Abstract
Introduction
Lesions of the upper extremities, and especially of the hands, are the most common form of occupational injury in the agricultural and industrial sectors [1]. When the grip strength and the way of its development are relevant, it would be very useful to be able to rely on an instrumental procedure, in support of the clinical examination, for both clinical and legal purposes.
The possibility of differentiating between healthy subjects and patients affected by disabilities of the upper extremities, using parameters based on force-time curves for handgrip tests, was investigated with the aim to obtain objective and comprehensive outcome, useful to support the clinical evaluation.
Materials and Methods
The reference group consisted of 151 subjects examined for occupational trauma of the upper limbs, all with a dominant right arm, who had suffered an occupational injury. The 74% of the injuries affected the hand. A further 648 healthy people were enrolled as the control group.
Grip strength was measured with an electronic dynamometer. The signals acquired with the dynamometer were subdivided into 5 characteristic phases [2]: first reaction, explosive contraction, isometric contraction, release and relaxation.
The maximum force, the ratio between the maximum force exerted by the two arms and an index related to the explosive muscle power and the ability to maintain maximum voluntary contraction were calculated.
Percentage variations of each parameter, as compared to a threshold value, were taken into account and an overall value (T) was calculated, representing the sum of these variations.
Result and Discussion
This acquisition system was shown to be reliable and easy to use, and the test could be administered simply and fairly rapidly. The findings in the control group were comparable to those reported in the literature [3–4].

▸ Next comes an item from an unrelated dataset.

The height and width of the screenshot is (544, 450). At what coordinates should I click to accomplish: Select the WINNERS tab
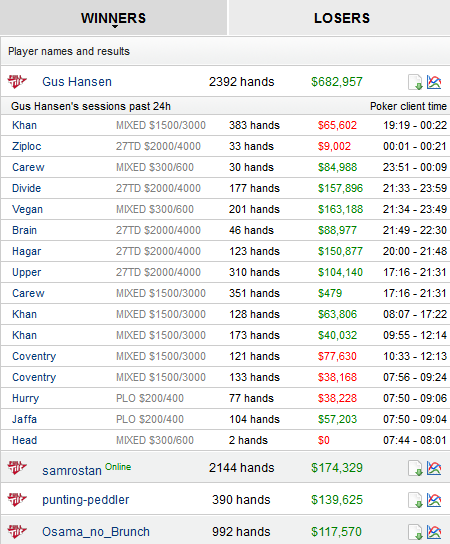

A negative value of T invariably identified a subject with a disability. By associating assessment of T with those of the specific indexes, other subjects with a clinical disability were identified.
The use of the parameters we describe makes it possible not only to assess the maximum force of the handgrip but also how it is exerted and maintained, thus providing a more reliable method of differentiating between normal function and impairment and what it is more obtaining an objective and comprehensive outcome, which sensitivity is useful to support clinical evaluation.
The proposed functional tests could offer the clinician a possible diagnostic aid, providing a method that can describe the motor skill on the basis of objective parameters. In view of its good sensitivity (0.99%) and specificity (0.84%), relatively rapid execution and the low cost of the tools, it could be usefully adopted in the clinical setting.